Atualmente, o elenco do Atlético-AC, apelidado carinhosamente como Galo Carijó, conta com 25 jogadores. Mais da metade tem outra ocupação além do futebol. Há professor de educação física, vendedor, assistente administrativo...

- Alguns jogadores que a gente tem joga futebol como "bico", por que têm outros trabalhos. Tem gente que trabalha fora e pega o tempo que sobra para vir treinar e ajudar a gente - comentou Elison Azevedo, destacando que todos os salários do clube estão em dia, apesar das limitações no caixa do clube:

'Nossa folha gira em torno de R$ 60 mil mensais, é uma das menores da Série D... Os patrocinadores cobrem só a metade'

- Está tudo em dia, apesar de ser pouco perante a folha salarial do Sul do país. A gente tem honrado os compromissos, mesmo com as dificuldades. Chegou a premiação por jogar a Copa do Brasil, a gente logo colocou para os salários. Nossa folha gira em torno de R$ 60 mil mensais, é uma das menores da Série D. Os patrocinadores cobrem só a metade, mas a gente separa o que dá do restante da receita para não deixar o salário atrasar.

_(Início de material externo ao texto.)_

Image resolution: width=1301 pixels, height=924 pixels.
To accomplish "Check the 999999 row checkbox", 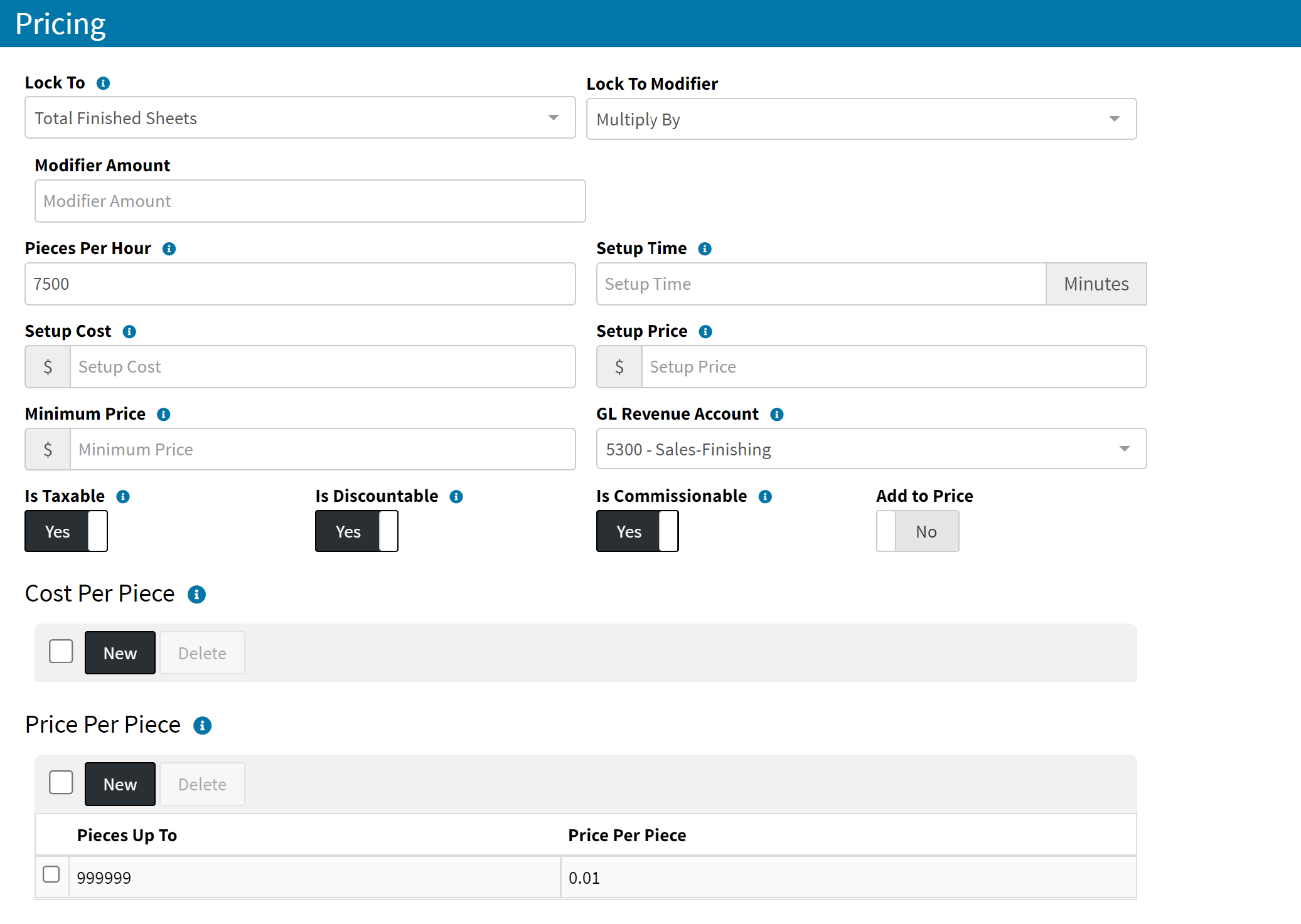I will click(x=51, y=874).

Apesar das adversidades, o Atlético-AC conseguiu arrumar a casa nos últimos dois anos. Fundado em 1952, o clube sequer tinha condições para disputar o Campeonato Acreano de 2016. Elison Azevedo assumiu o departamento de futebol e conseguiu garantias financeiras para colocar o time em campo. O esforço foi coroado com o sétimo título estadual do clube, o primeiro em 25 anos. Na Série D do ano passado, o time também fez bela campanha e "bateu na trave" pelo acesso, caindo nas quartas de final, contra o Moto Club-MA.

Elison Azevedo, de 42 anos, foi eleito presidente do Atlético-AC em dezembro do ano passado. Nascido em Rio Branco e ex-jogador de sucesso na região, hoje ele é formado em gestão de projetos, direito e educação física. Neste ano, o Galo Carijó sagrou-se campeão estadual de novo e, enfim, subiu na Série D.

Elenco comemora o título estadual deste ano (Foto: Atlético Acreano)

- O segredo do sucesso é ter mantido a base do ano passado. Muitos dos nossos jogadores foram assediados pela boa campanha no ano passado, mas conseguimos segurar fazendo contratos longos, até 2018, 2019 e 2020. Muitos destes jogadores e o técnico (Álvaro Miguéis) estão juntos aqui desde 2009, ainda na categoria mirim e infantil. Foram subindo junto. A gente valoriza nossa base, só três jogadores vieram de fora - detalhou Elison Azevedo, que jogava pelo Rio Branco-AC na conquista da Copa Norte de 1997, em final contra o Remo, naquele que é considerado o maior título do futebol acreano.

O maior destaque entre as pratas da casa do Atlético-AC é o meia Polaco, autor de quatro gols na Série D. Após jogar a Copa São Paulo de 2011 pelo Galo Carijó, ele chamou a atenção do Santos, que o contratou para jogar na base. O jogador não se firmou no Peixe, mas hoje está em alta no Acre. Dentre os atletas que chegaram no clube já profissionais, o grande nome é o meia Careca, camisa 10 do time e autor de seis gols na Série D. Ele acertou nesta semana com o Cruzeiro, onde passará por período de testes nos próximos meses.

A geração fez história. O último clube do Acre na Série C foi o Rio Branco, em 2013. Agora, a meta é fechar o ano com o título, que seria o primeiro de um clube acreano em âmbito nacional. Na semi, o time vai encarar o Operário-PR. Até onde vai o Galo Carijó? A meta é subir cada vez mais, afirma o presidente:

- Costumo dizer que o nosso problema aqui é geográfico, pois a gente está longe dos grandes centros. Talentos sempre tivemos, mas nunca foram usados da maneira certa. Aqui no Atlético a gente valoriza o que é da casa, ao contrário de outros clubes da região. Os resultados estão mostrando que o potencial e o talento nós temos em casa. Queremos conquistar cada vez mais espaço. Se nos derem a oportunidade de disputar o acesso à Série B, vamos correr atrás disso.